ABOUT THIS EXERCISE:
Please copy, with no word changed, only the run of lines that opens with the line containing "The image size is (1372, 886)." and closes with the last line below.

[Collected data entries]

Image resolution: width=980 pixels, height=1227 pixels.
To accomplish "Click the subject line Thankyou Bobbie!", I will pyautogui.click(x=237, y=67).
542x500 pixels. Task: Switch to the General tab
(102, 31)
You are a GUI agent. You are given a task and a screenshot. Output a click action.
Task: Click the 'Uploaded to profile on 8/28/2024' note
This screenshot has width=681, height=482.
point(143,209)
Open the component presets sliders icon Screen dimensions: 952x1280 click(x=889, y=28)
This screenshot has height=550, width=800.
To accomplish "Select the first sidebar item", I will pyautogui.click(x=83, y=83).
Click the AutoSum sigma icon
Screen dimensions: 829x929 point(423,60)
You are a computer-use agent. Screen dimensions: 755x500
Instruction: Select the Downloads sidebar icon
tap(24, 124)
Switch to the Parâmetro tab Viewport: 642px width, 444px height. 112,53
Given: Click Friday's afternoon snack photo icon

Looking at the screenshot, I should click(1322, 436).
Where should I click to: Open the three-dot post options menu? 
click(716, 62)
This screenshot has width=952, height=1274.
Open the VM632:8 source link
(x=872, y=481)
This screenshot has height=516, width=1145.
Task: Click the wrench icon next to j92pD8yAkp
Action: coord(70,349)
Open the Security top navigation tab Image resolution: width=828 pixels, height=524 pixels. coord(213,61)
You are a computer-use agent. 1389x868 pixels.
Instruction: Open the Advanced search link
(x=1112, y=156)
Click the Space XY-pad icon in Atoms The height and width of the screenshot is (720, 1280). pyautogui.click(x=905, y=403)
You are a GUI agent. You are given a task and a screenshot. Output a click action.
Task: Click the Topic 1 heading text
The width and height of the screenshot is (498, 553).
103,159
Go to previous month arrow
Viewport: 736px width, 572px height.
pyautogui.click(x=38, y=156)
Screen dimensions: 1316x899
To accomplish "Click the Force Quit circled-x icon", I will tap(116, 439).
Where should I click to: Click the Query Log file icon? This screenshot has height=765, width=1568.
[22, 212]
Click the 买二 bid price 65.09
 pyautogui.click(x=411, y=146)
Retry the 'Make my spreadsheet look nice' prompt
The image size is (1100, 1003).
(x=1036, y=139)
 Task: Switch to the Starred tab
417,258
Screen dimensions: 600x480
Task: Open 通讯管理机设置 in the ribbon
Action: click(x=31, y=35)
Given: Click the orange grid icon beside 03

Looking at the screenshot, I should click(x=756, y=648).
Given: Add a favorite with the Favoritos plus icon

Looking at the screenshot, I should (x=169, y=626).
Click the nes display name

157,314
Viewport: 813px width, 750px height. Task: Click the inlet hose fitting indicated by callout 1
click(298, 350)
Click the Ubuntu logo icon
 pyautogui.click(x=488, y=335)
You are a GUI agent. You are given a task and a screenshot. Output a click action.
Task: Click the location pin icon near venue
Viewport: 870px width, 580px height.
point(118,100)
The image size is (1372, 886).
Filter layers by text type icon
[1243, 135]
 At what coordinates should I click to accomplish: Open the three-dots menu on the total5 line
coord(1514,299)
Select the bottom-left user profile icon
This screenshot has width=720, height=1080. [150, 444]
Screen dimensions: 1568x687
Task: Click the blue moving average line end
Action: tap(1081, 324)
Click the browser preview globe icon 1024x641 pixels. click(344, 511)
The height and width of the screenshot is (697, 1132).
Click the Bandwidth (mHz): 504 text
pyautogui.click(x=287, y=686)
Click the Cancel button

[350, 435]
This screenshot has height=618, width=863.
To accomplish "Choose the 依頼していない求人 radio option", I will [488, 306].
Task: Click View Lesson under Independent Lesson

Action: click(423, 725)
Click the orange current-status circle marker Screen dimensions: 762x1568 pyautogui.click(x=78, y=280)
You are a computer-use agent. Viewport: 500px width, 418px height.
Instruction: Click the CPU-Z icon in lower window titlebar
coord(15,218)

SOLUTION:
The image size is (1372, 886).
Filter layers by text type icon
[1243, 135]
 At what coordinates should I click to accomplish: Open the three-dots menu on the total5 line
coord(1514,299)
Select the bottom-left user profile icon
This screenshot has width=720, height=1080. [150, 444]
Screen dimensions: 1568x687
Task: Click the blue moving average line end
Action: tap(1081, 324)
Click the browser preview globe icon 1024x641 pixels. click(344, 511)
The height and width of the screenshot is (697, 1132).
Click the Bandwidth (mHz): 504 text
pyautogui.click(x=287, y=686)
Click the Cancel button

[350, 435]
This screenshot has height=618, width=863.
To accomplish "Choose the 依頼していない求人 radio option", I will [488, 306].
Task: Click View Lesson under Independent Lesson

Action: click(423, 725)
Click the orange current-status circle marker Screen dimensions: 762x1568 pyautogui.click(x=78, y=280)
You are a computer-use agent. Viewport: 500px width, 418px height.
Instruction: Click the CPU-Z icon in lower window titlebar
coord(15,218)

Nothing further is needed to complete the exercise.